I had suggested I was sure I remembered coming across historic recipes for Nun's Farts. But long enough ago now, that I had no real idea where. Well, after some searching, and Googling, and rootling about, I've come up with several versions. Somewhat more oddly, three variations claim to be from the same source, so I'm assuming there may be differences due to translation, or translations of editions.

One website: http://www.chezjim.com/sundries/s9.html has an article in a newsletter about "Tart's Toots", and as well as giving some links to other tidbits of info and history, quotes a recipe from La Varenne.

>(from La Varenne, Le Cuisinier Francois, 1680, page 444):
Put egg whites in a mortar and a litte orange flower water, beat them well and bit by bit put in powdered sugar, make a workable dough and make from it little balls the size of a walnut and put them on paper, cook them in the oven.

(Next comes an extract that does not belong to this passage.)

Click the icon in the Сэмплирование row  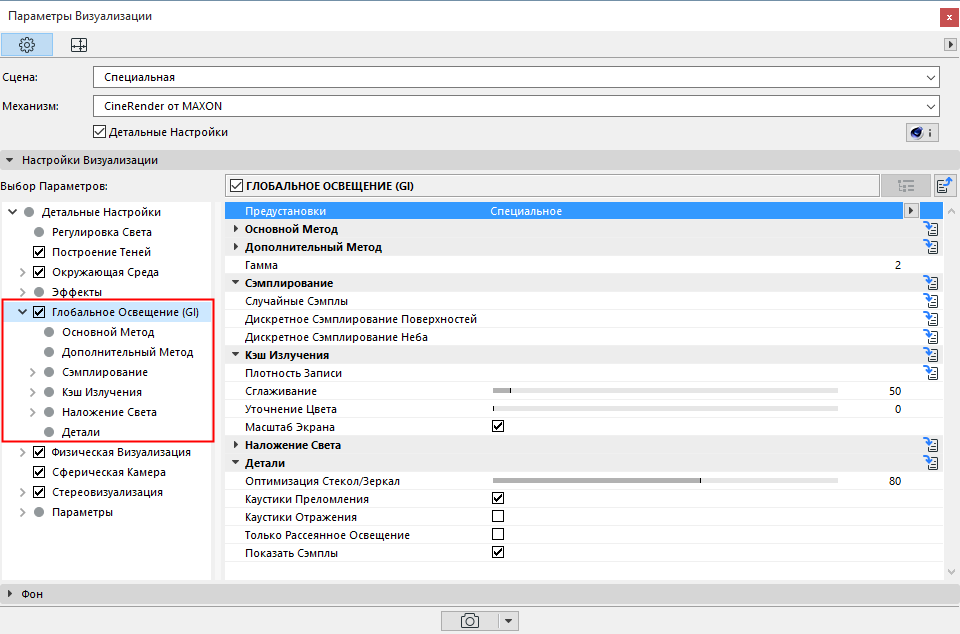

Another food blog that I have bookmarked is: The Old Foodie.com and there I found:
http://www.theoldfoodie.com/2006/10/womens-cakes.html with a second variation of the La Varenne recipe:

>Pets de putain (Farts of a Whore).
Make your Fritters paste stronger than ordinary, by augmentation of flower and eggs, then draw them small or slender, and when they are fryed, serve them warm with sugar and sweet water. [The French Cook, by la Varenne, 1653]
[Note the different edition date.]

After that I dug around until I found a copy of La Varenne which I have on my computer,(a 1653 facsimile) and tracked down:

Pets de putain
Make them the same way, [six eggs, half a pint of flowre, and a little salt; beat all together] but that you must put a little more flowre; draw them out very small with the handle of a spoon; after they are fryed, serve them sugred, and besprinkled with orange flowers.
(recipe #10 on page 198)

Elsewhere I found mention of:

>How to make small-whore's-farts.
Take roasted white-bread, wine, eggs, ginger and sugar. Mix well together and bake hereof small-cakes in the pan with butter and scrape thereon sugar and serve.
Eenen seer schoonen, ende excellenten Cocboeck, 1593. Carolus Battus (I believe the translation is by Jennifer Strobel.)

So there may be still more recipes out there, but these few at least justify the inclusion of Nun's Farts in our historic meals.